Creating searchable pdfs (ocr)

BSchwab · March 5, 2018, 1:19pm

Hello,

it is possible to ocr text in an existing pdf and create a new pdf with the recognized text so it becomes searchable?

imran.rafique · March 5, 2018, 6:22pm

You can identify whether the source PDF has only text or also including images. PdfExtractor class helps identify this, please refer to this code help topic: Find whether PDF file contains images or text only

Furthermore, in order to convert non-searchable PDF file (scanned image PDF) to searchable PDF document, please try using following code snippet with Tesseract.

C#

Document doc = new Document("D:/Downloads/input.pdf");
doc.Convert(CallBackGetHocr);
doc.Save("E:/Data/pdf_searchable.pdf");
//********************* CallBackGetHocr method ***********************//
static string CallBackGetHocr(System.Drawing.Image img)
{
    string dir = @"E:\Data\";
    img.Save(dir + "ocrtest.jpg");
    ProcessStartInfo info = new ProcessStartInfo(@"C:\Program Files (x86)\Tesseract-OCR\tesseract.exe");
    info.WindowStyle = ProcessWindowStyle.Hidden;
    info.Arguments = @"E:\data\ocrtest.jpg E:\data\out hocr";
    Process p = new Process();
    p.StartInfo = info;
    p.Start();
    p.WaitForExit();
    StreamReader streamReader = new StreamReader(@"E:\data\out.html");
    string text = streamReader.ReadToEnd();
    streamReader.Close();
    return text;
}

BSchwab · March 6, 2018, 8:02am

Hi, thanks for code snippet. It seems to work … but only for some PDF files.
With PDF files created with Microsoft Word (just with a single picture) nothing happens … why?
See attached file “test.pdf”: test.pdf (26.4 KB)

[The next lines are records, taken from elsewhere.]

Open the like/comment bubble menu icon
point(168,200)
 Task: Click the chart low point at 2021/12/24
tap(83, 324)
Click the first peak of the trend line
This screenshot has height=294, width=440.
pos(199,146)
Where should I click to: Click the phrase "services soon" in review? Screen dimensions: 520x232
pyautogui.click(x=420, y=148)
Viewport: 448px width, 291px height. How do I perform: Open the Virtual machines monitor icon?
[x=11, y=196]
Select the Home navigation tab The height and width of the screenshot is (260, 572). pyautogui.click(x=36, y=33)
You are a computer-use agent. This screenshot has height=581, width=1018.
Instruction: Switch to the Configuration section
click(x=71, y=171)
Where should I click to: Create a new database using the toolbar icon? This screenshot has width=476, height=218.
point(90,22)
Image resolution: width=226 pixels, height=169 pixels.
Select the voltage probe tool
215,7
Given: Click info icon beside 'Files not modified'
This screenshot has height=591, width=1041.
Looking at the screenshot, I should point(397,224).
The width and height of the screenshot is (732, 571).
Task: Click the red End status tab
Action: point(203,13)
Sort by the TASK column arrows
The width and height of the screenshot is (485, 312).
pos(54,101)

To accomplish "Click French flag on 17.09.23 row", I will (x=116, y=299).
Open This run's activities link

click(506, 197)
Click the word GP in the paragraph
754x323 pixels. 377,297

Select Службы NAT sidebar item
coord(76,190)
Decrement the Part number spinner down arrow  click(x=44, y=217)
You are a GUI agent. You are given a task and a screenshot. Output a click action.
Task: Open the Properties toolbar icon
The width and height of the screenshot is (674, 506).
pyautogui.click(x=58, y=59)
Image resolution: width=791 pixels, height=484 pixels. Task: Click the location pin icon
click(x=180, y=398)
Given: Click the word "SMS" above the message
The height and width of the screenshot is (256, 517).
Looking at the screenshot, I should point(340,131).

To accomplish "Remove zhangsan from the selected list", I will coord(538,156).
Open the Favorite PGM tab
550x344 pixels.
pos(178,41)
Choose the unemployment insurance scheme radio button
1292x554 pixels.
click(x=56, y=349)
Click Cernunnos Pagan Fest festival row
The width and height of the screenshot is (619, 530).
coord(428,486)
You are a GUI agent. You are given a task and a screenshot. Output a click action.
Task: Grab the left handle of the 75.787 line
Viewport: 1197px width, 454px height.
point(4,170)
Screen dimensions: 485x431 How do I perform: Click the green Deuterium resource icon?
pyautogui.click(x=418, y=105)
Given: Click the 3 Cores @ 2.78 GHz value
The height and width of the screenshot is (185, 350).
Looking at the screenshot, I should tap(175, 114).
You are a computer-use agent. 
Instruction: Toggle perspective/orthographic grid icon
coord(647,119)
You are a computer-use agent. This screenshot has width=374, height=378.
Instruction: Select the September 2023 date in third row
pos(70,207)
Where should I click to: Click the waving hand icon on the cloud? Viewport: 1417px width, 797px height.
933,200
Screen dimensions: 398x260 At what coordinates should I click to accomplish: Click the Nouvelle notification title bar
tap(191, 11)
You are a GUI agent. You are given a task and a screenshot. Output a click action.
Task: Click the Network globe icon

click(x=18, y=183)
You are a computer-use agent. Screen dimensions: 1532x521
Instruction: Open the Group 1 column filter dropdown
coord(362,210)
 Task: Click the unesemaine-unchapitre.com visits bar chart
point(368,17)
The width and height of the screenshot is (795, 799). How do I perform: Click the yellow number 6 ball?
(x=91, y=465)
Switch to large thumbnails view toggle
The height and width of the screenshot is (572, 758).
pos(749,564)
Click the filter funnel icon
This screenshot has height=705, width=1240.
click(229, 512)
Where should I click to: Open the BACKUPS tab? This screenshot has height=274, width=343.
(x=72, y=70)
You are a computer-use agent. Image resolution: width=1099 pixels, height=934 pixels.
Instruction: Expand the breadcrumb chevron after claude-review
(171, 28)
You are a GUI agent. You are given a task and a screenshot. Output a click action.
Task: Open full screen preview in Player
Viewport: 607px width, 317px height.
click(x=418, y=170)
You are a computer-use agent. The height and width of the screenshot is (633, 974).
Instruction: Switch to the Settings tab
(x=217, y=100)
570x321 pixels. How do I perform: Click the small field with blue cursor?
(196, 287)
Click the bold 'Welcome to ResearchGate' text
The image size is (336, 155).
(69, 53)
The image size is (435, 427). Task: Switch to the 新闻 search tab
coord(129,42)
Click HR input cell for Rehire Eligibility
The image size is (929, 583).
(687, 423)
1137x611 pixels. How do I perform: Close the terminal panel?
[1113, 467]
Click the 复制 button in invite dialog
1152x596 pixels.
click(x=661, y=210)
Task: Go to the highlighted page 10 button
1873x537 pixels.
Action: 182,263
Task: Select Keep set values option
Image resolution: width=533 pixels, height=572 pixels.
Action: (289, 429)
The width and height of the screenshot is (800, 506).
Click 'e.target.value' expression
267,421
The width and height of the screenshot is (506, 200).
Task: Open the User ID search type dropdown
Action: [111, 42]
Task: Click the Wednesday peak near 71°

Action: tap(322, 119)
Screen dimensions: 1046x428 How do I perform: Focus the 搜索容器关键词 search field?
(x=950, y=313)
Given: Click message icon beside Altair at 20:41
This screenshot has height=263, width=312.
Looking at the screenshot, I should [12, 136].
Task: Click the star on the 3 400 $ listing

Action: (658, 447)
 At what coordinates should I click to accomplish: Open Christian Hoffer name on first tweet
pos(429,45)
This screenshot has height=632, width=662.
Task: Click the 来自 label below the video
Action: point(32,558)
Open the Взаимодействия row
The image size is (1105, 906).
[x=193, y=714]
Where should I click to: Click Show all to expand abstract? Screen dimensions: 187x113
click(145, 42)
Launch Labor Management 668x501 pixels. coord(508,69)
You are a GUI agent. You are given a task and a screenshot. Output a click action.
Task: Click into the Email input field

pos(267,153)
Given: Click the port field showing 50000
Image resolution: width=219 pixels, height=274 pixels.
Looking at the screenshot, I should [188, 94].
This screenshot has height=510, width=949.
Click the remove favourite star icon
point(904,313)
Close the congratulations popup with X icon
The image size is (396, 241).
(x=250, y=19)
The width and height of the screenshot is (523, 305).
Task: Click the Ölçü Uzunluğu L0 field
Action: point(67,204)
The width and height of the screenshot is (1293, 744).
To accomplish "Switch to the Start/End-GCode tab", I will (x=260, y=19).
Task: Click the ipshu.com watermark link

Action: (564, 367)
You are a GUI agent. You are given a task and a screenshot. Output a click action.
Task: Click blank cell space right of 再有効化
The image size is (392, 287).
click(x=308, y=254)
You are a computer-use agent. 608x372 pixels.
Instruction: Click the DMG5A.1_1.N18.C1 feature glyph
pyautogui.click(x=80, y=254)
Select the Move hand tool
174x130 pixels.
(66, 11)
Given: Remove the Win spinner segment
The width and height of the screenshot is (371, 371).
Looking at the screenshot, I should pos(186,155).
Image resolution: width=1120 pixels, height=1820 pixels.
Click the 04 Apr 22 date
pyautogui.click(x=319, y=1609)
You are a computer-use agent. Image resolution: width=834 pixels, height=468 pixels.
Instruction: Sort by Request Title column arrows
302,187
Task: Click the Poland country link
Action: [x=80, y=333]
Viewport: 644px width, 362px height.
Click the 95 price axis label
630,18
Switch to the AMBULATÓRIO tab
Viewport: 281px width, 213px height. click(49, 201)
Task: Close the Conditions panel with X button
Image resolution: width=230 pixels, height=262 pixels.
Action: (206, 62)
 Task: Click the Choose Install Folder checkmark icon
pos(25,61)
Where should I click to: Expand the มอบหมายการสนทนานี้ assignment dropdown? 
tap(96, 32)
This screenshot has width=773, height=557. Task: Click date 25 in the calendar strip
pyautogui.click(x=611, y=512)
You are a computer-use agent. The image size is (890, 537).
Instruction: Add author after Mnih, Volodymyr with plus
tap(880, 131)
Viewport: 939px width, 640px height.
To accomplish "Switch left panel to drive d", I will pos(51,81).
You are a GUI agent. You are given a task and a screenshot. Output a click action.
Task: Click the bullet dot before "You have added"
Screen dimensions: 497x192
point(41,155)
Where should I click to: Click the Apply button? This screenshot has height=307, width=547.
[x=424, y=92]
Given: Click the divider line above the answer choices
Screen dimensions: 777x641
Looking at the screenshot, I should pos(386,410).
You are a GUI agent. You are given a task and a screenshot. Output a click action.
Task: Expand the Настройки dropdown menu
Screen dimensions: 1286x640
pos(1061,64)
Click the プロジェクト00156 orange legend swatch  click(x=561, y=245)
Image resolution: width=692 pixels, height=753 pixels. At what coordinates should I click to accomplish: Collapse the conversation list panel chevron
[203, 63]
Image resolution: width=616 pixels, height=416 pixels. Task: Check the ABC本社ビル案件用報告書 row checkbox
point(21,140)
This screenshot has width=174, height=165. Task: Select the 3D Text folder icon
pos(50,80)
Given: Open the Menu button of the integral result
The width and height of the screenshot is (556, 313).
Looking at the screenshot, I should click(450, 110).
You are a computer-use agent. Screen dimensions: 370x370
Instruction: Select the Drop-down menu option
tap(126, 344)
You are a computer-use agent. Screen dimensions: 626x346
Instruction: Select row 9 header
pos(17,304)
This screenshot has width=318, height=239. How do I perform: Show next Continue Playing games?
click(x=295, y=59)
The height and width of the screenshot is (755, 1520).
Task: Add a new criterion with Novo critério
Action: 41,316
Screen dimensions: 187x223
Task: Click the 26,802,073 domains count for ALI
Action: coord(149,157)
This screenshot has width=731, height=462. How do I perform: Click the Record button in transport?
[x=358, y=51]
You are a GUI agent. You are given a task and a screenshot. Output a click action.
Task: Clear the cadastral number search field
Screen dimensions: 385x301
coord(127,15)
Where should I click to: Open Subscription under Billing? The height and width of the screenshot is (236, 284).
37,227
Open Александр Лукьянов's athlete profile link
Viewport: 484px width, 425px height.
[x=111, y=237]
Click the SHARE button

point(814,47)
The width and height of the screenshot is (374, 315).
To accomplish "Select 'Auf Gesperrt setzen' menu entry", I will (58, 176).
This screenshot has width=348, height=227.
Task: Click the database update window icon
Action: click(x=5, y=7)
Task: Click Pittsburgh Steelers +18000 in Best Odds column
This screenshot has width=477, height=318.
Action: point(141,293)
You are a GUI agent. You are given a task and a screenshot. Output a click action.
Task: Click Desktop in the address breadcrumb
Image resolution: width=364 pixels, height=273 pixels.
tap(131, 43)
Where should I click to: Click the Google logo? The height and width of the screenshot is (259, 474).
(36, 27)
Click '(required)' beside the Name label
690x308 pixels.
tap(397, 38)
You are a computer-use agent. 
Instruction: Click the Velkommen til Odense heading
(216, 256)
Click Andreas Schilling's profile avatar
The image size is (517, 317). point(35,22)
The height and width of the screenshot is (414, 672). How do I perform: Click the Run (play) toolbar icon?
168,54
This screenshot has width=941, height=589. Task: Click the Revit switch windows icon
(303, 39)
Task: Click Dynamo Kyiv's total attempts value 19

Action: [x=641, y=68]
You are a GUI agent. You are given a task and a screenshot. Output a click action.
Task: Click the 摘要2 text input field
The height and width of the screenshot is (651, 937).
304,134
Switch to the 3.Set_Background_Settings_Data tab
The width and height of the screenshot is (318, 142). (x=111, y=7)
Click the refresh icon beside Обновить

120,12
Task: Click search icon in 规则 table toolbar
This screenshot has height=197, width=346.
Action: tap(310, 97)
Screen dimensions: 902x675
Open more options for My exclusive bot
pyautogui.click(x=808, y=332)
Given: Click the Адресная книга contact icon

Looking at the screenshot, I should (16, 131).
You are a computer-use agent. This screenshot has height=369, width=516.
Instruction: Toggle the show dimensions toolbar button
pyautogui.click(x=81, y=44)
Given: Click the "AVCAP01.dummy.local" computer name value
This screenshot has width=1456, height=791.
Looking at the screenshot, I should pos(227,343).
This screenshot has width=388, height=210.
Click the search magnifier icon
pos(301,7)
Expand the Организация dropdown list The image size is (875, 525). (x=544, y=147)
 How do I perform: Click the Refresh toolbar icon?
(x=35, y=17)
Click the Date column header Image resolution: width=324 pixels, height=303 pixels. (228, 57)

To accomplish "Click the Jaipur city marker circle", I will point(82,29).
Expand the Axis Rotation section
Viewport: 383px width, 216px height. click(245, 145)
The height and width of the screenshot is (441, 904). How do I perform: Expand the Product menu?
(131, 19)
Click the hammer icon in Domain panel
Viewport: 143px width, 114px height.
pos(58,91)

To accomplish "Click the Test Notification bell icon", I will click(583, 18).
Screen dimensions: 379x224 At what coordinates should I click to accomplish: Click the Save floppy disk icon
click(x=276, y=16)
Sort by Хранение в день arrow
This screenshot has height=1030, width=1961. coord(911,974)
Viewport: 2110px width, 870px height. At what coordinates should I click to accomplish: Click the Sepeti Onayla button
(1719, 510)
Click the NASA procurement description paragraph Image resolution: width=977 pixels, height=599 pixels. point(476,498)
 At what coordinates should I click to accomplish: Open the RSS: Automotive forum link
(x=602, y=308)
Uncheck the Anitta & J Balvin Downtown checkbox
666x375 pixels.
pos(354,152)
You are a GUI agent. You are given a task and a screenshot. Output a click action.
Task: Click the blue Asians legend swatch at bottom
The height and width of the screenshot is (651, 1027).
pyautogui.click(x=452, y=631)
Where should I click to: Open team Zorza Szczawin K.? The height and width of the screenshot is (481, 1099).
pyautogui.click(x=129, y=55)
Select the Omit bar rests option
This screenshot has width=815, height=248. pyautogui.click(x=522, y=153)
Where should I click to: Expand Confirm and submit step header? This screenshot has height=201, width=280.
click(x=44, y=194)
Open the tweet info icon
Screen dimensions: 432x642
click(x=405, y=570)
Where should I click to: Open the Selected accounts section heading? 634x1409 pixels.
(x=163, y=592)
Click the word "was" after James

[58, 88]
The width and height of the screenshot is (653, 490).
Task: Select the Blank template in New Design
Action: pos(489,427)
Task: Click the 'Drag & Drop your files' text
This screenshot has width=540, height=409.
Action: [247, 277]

imran.rafique · March 6, 2018, 2:33pm

@BSchwab,

There may an issue with software package Tesseract. You can use Aspose.OCR API to detect the text from images. Please modify the code as follows:
C#

static string CallBackGetHocr(System.Drawing.Image img)
{
    string dataDir = @"C:\Pdf\test701\";
    img.Save(dataDir + "ocrtest.jpg");
    // Initialize an instance of OcrEngine
    Aspose.OCR.OcrEngine ocrEngine = new Aspose.OCR.OcrEngine();

    // Set the Image property by loading the image from file path location or an instance of MemoryStream 
    ocrEngine.Image = Aspose.OCR.ImageStream.FromFile(dataDir + "ocrtest.jpg");

    // Process the image
    ocrEngine.Process();            
    string text = ocrEngine.Text.ToString();
    return text;
}

BSchwab · March 7, 2018, 7:41am

Hello,
i think there is a problem with the “Convert” method. Using the “test.pdf” the “CallBackGetHocr” Method isnt reached/triggered. So a code modification for the CallBackGetHocr Method does not help.
test.pdf (26.4 KB)

Is the “CallBackGetHocr” the only way to add hocr to a pdf file?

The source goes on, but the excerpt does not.